[Start of Attachment]

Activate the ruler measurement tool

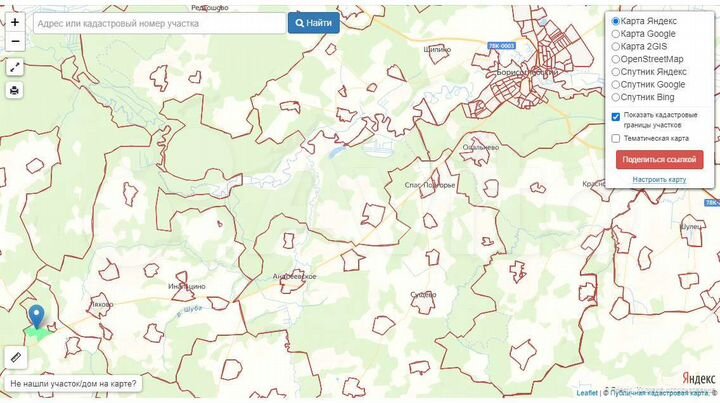(x=15, y=357)
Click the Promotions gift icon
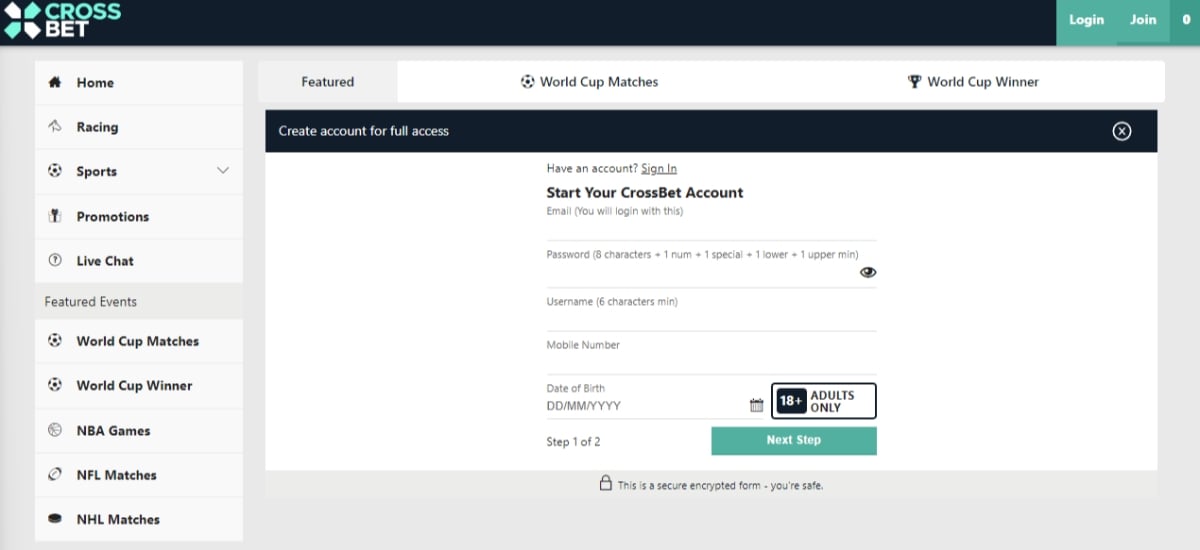The width and height of the screenshot is (1200, 550). tap(55, 216)
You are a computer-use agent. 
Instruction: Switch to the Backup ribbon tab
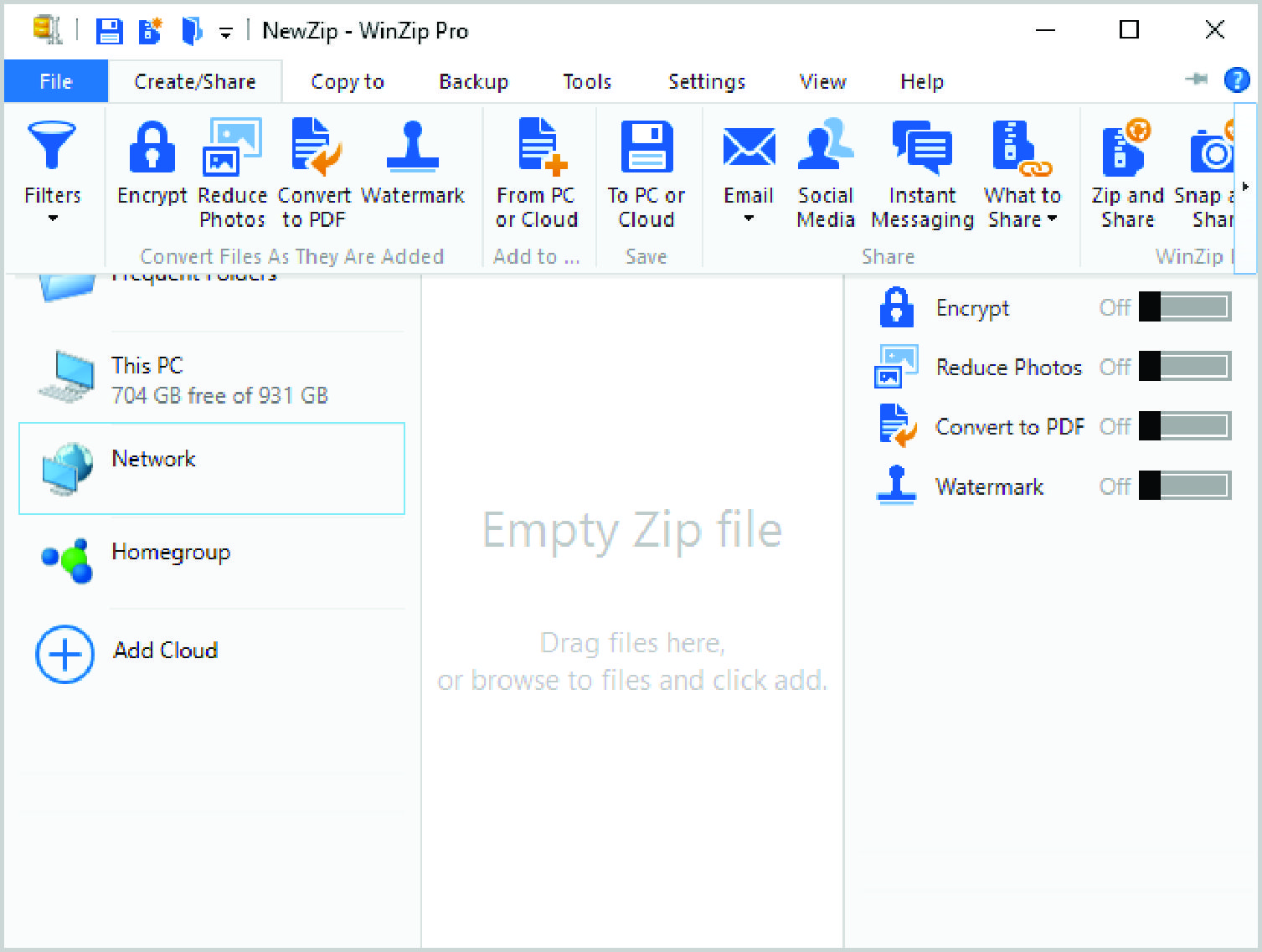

[End of Attachment]

About this task: Every line from the one with "You are a computer-use agent." through the end of the records is to be reproduced exactly, and the pictures are to be left out.

Solution to the exercise:
You are a computer-use agent. 
Instruction: Switch to the Backup ribbon tab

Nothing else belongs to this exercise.